Caderno de Lucian n.º 7, páginas nocturnas
Há em Don Carotte, e surpreendo-me a chamá-lo assim, como se o seu nome não fosse, desde o início, uma ficção consciente de o ser, uma forma de falar das ilhas vulcânicas que me devolve sempre, irresistivelmente, à infância.
Não à sua infância tal como ele ma contou (não contou nada), mas à infância tal como ela transpira, exala, se deposita nos interstícios dos seus relatos, como o vapor de um cratero deixa adivinhar a câmara de fogo que oculta.
Hoje, pela primeira vez, algo vibrou em mim, uma intuição tão fugaz que poderia ter passado por um capricho do meu pensamento, quando o seu olhar se obscureceu ao pronunciar esse nome: “Sang Chaud”.
Não soube porquê, mas impôs-se uma imagem: não uma ilha, não um vulcão, mas um circo.
Um circo: estrutura efémera, que se instala num terreno nu como um acampamento nómada, ergue um círculo de lona, cordas e vigas tensionadas, e desaparece tão depressa quanto veio, deixando atrás de si uma impressão de vazio, de lugar abandonado.
Sim… o circo tem algo do cratera; não apenas pela forma, esse círculo preciso, essa geometria de luz encerrada, mas pela sua própria vocação: concentrar a atenção, reunir numa única arena um tumulto de gestos, riscos, equilíbrios improváveis.
A pista… esse palco circular onde tudo pode acontecer, onde cada queda é um acontecimento, cada ascensão uma promessa.
Parece-me que Don Carotte deve ter nascido — pelo menos psiquicamente — numa pista assim.
Um lugar onde a criança aprende cedo demais que o mundo não é estável: constrói-se, desmonta-se; erguem-se mastros, cravam-se estacas para segurar tudo pela manhã e arrancam-se à noite.
Um mundo onde as coisas têm apenas uma duração provisória, e onde só se pode contar com a sua metamorfose.
Daí, talvez, essa desconfiança em relação às palavras: assemelham-se demasiado aos números de circo — aparições calculadas, desaparecimentos rápidos.
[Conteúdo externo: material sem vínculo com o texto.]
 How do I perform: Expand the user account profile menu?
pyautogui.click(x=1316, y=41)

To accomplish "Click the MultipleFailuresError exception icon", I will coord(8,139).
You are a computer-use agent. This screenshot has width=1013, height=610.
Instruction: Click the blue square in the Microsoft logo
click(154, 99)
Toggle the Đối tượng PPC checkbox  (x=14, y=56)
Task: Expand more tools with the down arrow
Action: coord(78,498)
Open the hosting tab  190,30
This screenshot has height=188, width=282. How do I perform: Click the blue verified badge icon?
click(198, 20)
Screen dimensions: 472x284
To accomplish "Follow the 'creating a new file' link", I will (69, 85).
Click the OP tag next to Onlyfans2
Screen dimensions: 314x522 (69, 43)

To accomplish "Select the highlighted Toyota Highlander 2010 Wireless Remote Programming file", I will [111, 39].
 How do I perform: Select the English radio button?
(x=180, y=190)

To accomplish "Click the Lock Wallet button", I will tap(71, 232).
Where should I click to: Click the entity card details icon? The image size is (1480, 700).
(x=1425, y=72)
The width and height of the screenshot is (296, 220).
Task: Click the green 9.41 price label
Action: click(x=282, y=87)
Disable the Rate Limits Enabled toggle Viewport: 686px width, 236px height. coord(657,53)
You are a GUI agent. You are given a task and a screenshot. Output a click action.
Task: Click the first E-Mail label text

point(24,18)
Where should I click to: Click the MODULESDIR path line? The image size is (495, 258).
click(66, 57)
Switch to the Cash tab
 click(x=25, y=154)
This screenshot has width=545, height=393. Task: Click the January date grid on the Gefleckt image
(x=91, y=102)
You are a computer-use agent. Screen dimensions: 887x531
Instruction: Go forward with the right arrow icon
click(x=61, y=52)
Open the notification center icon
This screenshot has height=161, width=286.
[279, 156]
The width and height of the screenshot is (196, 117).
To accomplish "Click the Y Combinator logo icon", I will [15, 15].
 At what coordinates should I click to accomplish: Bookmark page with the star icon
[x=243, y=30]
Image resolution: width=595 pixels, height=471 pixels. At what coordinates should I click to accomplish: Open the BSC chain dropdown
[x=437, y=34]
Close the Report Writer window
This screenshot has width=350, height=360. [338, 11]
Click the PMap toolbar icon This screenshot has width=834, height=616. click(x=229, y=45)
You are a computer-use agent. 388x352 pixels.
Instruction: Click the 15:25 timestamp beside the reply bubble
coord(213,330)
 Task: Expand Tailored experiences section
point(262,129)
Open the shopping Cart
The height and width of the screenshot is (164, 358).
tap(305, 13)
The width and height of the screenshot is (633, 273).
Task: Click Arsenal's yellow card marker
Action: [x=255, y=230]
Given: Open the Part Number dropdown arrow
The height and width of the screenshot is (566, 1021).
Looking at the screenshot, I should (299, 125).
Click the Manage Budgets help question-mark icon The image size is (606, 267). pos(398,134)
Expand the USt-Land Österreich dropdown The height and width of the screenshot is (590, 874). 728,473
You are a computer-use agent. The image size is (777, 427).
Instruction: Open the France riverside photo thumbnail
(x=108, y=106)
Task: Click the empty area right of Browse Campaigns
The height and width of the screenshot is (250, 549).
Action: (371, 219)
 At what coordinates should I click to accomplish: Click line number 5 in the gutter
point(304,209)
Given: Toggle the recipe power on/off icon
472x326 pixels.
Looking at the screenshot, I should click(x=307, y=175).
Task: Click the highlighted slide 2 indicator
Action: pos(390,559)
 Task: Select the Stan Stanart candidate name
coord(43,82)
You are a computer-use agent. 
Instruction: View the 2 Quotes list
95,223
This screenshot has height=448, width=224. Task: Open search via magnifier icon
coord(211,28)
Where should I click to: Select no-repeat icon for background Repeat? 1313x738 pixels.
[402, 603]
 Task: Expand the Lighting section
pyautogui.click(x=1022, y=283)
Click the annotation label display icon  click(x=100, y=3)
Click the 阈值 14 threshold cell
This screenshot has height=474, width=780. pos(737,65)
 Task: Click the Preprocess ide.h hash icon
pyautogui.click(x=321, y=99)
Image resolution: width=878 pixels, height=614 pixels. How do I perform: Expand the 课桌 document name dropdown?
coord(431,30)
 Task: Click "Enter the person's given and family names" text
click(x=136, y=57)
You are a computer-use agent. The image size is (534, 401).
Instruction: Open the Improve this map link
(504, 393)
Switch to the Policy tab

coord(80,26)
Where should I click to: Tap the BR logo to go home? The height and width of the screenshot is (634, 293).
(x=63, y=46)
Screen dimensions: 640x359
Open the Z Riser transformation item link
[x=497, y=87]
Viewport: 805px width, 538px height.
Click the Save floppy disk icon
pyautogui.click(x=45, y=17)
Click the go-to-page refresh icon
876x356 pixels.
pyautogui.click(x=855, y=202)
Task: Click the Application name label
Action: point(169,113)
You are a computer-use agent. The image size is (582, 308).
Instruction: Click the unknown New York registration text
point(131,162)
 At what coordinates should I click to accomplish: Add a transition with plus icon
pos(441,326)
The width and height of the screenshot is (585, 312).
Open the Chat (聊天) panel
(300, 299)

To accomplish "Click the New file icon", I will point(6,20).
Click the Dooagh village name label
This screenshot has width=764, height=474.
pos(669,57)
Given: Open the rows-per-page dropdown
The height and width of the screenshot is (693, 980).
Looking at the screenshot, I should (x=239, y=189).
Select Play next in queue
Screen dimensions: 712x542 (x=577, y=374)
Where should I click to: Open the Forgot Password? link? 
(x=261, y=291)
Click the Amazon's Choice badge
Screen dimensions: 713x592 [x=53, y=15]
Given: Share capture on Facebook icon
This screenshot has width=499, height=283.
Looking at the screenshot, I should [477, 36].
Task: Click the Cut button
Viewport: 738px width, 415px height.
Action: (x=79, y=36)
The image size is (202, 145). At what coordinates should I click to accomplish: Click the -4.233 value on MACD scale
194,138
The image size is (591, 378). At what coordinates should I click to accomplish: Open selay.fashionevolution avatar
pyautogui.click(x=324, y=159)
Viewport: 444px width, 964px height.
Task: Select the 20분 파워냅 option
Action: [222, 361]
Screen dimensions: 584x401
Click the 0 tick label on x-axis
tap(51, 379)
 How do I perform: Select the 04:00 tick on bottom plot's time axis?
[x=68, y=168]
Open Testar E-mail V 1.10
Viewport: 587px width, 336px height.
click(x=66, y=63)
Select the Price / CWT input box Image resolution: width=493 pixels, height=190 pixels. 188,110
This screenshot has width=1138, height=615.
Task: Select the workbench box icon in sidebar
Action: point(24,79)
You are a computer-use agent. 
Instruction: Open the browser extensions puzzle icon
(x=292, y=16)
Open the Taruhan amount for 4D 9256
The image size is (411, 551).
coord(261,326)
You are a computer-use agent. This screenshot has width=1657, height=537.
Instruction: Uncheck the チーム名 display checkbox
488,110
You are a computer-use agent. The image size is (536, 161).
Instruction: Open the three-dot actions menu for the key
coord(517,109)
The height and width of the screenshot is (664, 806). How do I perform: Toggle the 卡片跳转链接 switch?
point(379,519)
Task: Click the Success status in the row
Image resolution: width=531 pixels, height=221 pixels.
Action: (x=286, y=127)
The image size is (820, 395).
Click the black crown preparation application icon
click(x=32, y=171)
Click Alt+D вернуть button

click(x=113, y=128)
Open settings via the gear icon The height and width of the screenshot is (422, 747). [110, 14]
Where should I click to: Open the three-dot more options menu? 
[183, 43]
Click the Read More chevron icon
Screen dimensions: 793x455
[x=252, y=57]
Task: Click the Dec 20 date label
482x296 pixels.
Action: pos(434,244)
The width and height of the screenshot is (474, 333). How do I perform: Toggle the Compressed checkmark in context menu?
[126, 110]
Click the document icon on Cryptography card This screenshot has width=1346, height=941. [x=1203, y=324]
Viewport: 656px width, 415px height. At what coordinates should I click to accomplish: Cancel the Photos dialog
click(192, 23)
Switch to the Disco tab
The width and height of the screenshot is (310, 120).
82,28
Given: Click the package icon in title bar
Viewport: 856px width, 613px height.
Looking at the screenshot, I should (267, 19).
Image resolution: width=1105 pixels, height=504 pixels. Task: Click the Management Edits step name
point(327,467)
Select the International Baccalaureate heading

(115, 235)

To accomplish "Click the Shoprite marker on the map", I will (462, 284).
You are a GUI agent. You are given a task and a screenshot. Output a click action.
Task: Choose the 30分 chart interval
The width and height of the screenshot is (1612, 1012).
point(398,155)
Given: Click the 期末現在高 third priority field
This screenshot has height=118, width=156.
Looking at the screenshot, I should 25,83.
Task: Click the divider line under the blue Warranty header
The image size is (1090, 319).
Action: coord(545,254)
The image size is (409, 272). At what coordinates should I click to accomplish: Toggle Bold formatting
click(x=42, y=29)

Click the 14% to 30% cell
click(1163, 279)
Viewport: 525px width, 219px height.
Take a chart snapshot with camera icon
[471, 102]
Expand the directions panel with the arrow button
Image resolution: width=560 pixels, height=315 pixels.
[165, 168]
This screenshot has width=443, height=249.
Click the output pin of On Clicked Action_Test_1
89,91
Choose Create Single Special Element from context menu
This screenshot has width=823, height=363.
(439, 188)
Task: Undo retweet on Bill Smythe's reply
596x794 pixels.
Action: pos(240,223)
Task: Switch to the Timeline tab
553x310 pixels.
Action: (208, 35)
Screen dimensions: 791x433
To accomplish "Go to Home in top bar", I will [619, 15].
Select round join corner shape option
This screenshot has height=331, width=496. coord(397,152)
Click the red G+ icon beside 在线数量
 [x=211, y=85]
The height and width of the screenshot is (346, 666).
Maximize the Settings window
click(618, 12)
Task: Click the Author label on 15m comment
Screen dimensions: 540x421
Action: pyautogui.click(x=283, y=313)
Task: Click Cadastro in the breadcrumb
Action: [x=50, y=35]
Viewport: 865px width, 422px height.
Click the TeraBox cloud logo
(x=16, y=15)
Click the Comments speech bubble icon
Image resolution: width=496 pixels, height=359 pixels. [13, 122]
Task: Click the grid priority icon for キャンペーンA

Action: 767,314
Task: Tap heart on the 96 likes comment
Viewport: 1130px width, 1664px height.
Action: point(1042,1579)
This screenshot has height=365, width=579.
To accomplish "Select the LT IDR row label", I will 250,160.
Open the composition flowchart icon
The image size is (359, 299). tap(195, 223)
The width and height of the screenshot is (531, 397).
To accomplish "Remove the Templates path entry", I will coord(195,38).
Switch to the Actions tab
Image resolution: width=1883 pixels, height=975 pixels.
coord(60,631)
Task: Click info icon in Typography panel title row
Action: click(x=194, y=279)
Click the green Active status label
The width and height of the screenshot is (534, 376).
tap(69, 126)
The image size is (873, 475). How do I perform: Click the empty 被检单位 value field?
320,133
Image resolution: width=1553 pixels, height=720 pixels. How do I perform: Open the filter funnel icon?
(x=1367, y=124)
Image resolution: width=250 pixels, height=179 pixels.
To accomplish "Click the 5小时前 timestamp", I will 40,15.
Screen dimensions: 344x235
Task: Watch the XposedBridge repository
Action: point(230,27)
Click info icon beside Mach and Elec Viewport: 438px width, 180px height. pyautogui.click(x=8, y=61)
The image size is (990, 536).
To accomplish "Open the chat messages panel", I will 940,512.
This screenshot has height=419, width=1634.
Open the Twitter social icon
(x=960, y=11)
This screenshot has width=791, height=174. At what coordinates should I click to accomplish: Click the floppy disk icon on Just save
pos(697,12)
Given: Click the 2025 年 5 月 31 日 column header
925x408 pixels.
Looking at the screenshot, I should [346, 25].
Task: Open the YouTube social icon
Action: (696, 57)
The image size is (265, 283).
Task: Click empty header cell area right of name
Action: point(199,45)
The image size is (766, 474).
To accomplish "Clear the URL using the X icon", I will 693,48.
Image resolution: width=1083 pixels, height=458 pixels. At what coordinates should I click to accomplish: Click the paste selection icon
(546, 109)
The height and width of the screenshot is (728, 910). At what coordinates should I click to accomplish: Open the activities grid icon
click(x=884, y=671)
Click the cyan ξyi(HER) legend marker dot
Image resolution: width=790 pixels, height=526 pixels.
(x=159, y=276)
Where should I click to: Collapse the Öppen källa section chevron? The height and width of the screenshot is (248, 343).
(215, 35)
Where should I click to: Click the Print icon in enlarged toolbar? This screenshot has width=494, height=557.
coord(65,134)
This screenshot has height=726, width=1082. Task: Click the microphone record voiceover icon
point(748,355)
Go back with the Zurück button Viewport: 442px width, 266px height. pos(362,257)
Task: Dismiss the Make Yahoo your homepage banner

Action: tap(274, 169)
Julga-se tê-las na mão; já não estão lá.
E depois há essa história, meio sussurrada, de um burro que teria sido “quase sua ama”.
Não insisti; mas essa imagem instalou-se em mim como uma evidência arcaica.
O burro: figura humilde, paciente, aquela sobre a qual nos inclinamos com negligência, mas que carrega, na tradição mais antiga, um saber obscuro do tempo, do esforço, do silêncio.
Ama — quase: esse “quase” diz mais do que a palavra.
Confia-se a um burro o que não se quer confiar a uma mãe.
Ou então a mãe não estava lá, e a criança encontrou calor noutra forma — mais sólida, mais lenta, menos mutável, um corpo que não fala, não escapa, não se desmonta como as tendas do circo.
Talvez a charada de Don Carotte resida aqui, nesse duplo nascimento, de lona e de pele: um primeiro mundo feito de mudança incessante, um segundo feito de presença muda, quase mineral, de onde deriva a sua relação tão estranha com a palavra.
Poder-se-ia dizer que algo se joga neste “entre-dois lugares”, entre a pista onde a luz irrompe e a sombra estável do animal.
Alguns falariam do “ponto onde o sujeito surge da falta que o constitui”, esse lugar onde a criança, vendo um circo desdobrar-se diante dos seus olhos, compreende confusamente que nada é dado de uma vez por todas — nem os chapitôs, nem os laços de amor.
E eu, modesto Lucian, simples depositário dos seus relatos, noto que o arquipélago de que ele fala, sempre móvel, mascarado, deslocado, se parece estranhamente com esse circo primordial: instala-se, desfaz-se, ilumina-se, ameaça, lança ao ar jactos de fogo como um malabarista furioso.
É daí, talvez, que vem Sang Chaud.
Não um companheiro real, mas uma figura de infância — talvez um artista, talvez um domador, talvez uma criança como ele, ou uma condensação de várias silhuetas entre as quais o pequeno Don Carotte nunca soube escolher.
Anoto tudo isto sabendo que a verdade, se existir, não surgirá por dedução, mas por um lapso.
Por um “mal dito” onde se revelará o que permaneceu tempo demais calado.
O circo espera a sua hora.
A pista, sinto-o, já brilha com uma luz imperceptível.
E ele, Don Carotte, gira à sua volta sem ainda ousar entrar.
Quando ele falar do circo, saberei que nos aproximamos do coração incandescente da sua história.
E então talvez, nesse círculo de significantes que se montam e desmontam, apareça enfim a criança que ele foi:
aquele que olhava o mundo sob a lona, de boca aberta, com um burro por ama e um vulcão por horizonte.